L’inusitata vicenda che coinvolge i giornalisti della RAI, Stefania Battistini e Simone Traini, solleva gravi interrogativi sulla gestione dell’informazione sulla guerra in Ucraina, ed ora nell’invasione di Kiev nella regione russa di Kursk (vedi qui: link). La missione dei giornalisti che sembra serva più a rilanciare l’immagine dell’establishment ucraino che ad informare equamente, evidenzia anche una problematica più ampia riguardante il ruolo del servizio pubblico, finanziato da tutti i cittadini italiani. La RAI, infatti, pare sempre più orientata verso una narrazione univoca e propagandistica del conflitto, in cui le voci discordanti vengono immediatamente etichettate come disinformazione o, peggio, stigmatizzate come “putiniane”. Questa tendenza confligge con l’asserita pluralità dell’informazione e sul rispetto del diritto dei cittadini a un’informazione equilibrata e imparziale.
I giornalisti sono accusati dalle autorità russe di aver attraversato illegalmente il confine e di aver realizzato un reportage dalla città di Sudzha, attualmente sotto il controllo delle truppe ucraine. Ma oltre all’aspetto legale, è il contesto politico e morale della vicenda che merita un’analisi critica.
Innanzitutto, il comportamento dei giornalisti RAI appare irresponsabile e decisamente incauto, per usare un eufemismo. Attraversare un confine internazionale senza il necessario permesso, soprattutto in una zona di guerra, non solo mette a rischio la loro sicurezza, ma compromette gravemente la neutralità e la credibilità del giornalismo. La scelta di accompagnare le forze ucraine in una missione di questo tipo, entrando in territorio russo, e precisamente nella regione di Kursk, dove ottant’anni fa si svolse una delle più sanguinose battaglie durante l’invasione nazista, assume agli occhi della Russia un significato profondamente provocatorio. Questa azione, infatti, può essere vista come una replica di quella stessa invasione, amplificando ulteriormente la tensione e con certe ripercussioni diplomatiche tra Italia e Russia.

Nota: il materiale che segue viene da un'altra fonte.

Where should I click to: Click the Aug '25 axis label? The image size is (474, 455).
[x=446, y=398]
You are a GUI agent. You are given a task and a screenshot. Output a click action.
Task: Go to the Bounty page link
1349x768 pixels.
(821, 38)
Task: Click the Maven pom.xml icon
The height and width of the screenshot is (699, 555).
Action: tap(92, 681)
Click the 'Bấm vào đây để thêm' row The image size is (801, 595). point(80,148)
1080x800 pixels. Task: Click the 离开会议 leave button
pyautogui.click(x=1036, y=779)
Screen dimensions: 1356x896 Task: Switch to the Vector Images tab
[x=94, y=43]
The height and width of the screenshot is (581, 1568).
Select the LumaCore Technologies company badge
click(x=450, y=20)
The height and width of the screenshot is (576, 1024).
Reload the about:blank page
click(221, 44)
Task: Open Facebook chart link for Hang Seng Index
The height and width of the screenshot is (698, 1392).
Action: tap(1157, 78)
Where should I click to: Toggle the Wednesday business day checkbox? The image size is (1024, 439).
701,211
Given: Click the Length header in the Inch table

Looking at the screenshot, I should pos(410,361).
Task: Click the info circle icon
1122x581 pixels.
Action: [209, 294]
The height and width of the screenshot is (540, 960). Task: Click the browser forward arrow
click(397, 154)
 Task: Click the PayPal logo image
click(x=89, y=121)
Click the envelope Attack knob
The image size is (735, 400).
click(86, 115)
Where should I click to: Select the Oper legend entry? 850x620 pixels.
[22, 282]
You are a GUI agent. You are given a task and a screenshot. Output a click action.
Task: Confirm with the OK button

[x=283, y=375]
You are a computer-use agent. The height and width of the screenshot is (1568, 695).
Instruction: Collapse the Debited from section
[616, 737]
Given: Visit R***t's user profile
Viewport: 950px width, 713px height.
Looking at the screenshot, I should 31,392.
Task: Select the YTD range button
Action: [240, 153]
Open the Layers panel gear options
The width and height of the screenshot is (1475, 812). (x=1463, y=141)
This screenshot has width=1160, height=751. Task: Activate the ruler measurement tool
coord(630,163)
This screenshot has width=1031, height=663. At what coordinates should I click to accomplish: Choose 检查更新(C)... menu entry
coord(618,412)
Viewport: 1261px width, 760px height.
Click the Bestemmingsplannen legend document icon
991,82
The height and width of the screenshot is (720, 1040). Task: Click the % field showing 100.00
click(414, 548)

La giustificazione fornita dalla RAI, secondo cui i giornalisti si trovavano in Ucraina e non in Russia, non regge di fronte all’evidenza. I reportage sono stati chiaramente girati a Sudzha, come confermato dagli stessi autori, che hanno descritto la situazione in loco e mostrato attrezzature militari danneggiate. La difesa della RAI, quindi, appare non solo debole, ma addirittura controproducente, aggravando la gravità dell’accusa e sollevando dubbi sull’efficacia dei meccanismi di controllo e supervisione all’interno dell’ente pubblico.
L’intervento del Ministero degli Interni russo, che intende aprire un procedimento penale contro i giornalisti, sottolinea la serietà della situazione. Questo caso non può essere liquidato come un semplice incidente di percorso, ma deve essere visto nel contesto delle tensioni geopolitiche attuali. Il fatto che un popolare canale Telegram russo abbia addirittura invocato la violenza contro i corrispondenti esteri, definendoli “combattenti” che meritano la morte, dimostra quanto sia pericoloso e incendiario questo tipo di giornalismo.
In conclusione, il comportamento dei giornalisti italiani della RAI in questa vicenda è manifestatamente di parte e potenzialmente dannoso su più fronti. È fondamentale che la RAI prenda una posizione chiara e responsabile, rivedendo le proprie procedure e garantendo che situazioni simili non si ripetano in futuro. Il giornalismo, soprattutto in tempi di conflitto, deve mantenere un equilibrio delicato tra la ricerca della verità e il rispetto delle leggi e delle sensibilità geopolitiche, altrimenti rischia di diventare un’arma nelle mani delle parti in conflitto, con conseguenze disastrose come in effetti si vanno accumulando.